Source records:
----------

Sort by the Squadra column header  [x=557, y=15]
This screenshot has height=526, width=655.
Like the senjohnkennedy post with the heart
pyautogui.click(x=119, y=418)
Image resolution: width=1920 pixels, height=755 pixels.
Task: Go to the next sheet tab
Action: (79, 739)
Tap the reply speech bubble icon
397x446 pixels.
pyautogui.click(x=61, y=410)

----------

TASK:
Arrange the records above as a Markdown table with two columns, No. and Line, putting each line in its own row and leaving out any blank lines.

OUTPUT OF THE TASK:
| No. | Line |
|---|---|
| 1 | Sort by the Squadra column header  [x=557, y=15] |
| 2 | This screenshot has height=526, width=655. |
| 3 | Like the senjohnkennedy post with the heart |
| 4 | pyautogui.click(x=119, y=418) |
| 5 | Image resolution: width=1920 pixels, height=755 pixels. |
| 6 | Task: Go to the next sheet tab |
| 7 | Action: (79, 739) |
| 8 | Tap the reply speech bubble icon |
| 9 | 397x446 pixels. |
| 10 | pyautogui.click(x=61, y=410) |